日本でも人気の高い、ミャンマーの非暴力民主化運動の指導者、アウンサー・スーチーさん率いる国民民主連盟(NLD)が民主化を勝ち取るか否かをかけた総選挙がきょう実施された。あと数時間の内にも結果が出るだろう。長い軍事政権を経て、今日どのような結果となるのか、世界が注目するところである。

 

日本のような民主主義国家からすれば、民主的な社会は人々が自由に暮らし、基本的人権が守られていることは当然であり、そのような国が数多く誕生していくことは何といっても重要なことだ。スーチーさんも長い間非暴力民主化運動を指導してきたが、すでに70歳となっている。
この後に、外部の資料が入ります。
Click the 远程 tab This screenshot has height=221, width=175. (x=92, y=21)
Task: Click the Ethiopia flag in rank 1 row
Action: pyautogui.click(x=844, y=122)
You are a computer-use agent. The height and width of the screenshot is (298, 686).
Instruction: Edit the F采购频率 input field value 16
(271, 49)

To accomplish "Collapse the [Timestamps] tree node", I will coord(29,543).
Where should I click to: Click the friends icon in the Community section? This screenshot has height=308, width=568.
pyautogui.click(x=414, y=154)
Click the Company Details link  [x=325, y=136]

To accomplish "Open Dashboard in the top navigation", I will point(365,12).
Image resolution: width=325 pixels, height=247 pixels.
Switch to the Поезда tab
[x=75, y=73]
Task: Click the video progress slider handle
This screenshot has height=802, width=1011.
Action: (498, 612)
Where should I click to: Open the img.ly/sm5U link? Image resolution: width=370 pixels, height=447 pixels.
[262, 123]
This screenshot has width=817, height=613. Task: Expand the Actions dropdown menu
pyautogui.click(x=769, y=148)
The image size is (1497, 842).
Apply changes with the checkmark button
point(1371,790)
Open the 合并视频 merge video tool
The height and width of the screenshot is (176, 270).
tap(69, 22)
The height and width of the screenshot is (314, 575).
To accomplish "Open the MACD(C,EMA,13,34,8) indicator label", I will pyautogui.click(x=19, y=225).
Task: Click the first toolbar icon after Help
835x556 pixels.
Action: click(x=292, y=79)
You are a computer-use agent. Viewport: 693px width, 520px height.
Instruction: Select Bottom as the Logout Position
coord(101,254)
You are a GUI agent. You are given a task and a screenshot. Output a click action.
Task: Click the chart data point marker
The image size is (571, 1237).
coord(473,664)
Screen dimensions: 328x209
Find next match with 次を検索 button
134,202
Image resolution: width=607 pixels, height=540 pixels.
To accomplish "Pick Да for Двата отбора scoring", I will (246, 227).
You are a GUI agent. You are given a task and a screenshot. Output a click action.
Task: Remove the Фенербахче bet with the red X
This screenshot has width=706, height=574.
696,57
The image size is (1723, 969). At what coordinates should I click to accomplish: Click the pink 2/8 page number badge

早く民主化を実現したいとの思いは強く伝わってくる。

 

ミャンマーの民主化は、一国のことにとどまらず、他のアジア諸国にも様々な影響をもたらすであろう。おりしも中国と台湾のトップ同士が戦後初めての会談を行ったところであるが、中国のような巨大な国が、民主主義とは異なる政治体制をとっていることには、民主主義体制を持つ諸国から見ればとても理解しがたいところだ。台湾との関係、香港との関係、また北朝鮮との関係等アジア諸国でもっと強力に平和かつ協力的な関係を築いていく上で、同様の価値観を共有していくことは大変に意義のある所だ。

ミャンマーの選挙が、近隣諸国に対しても良い影響を与えることを願うところである。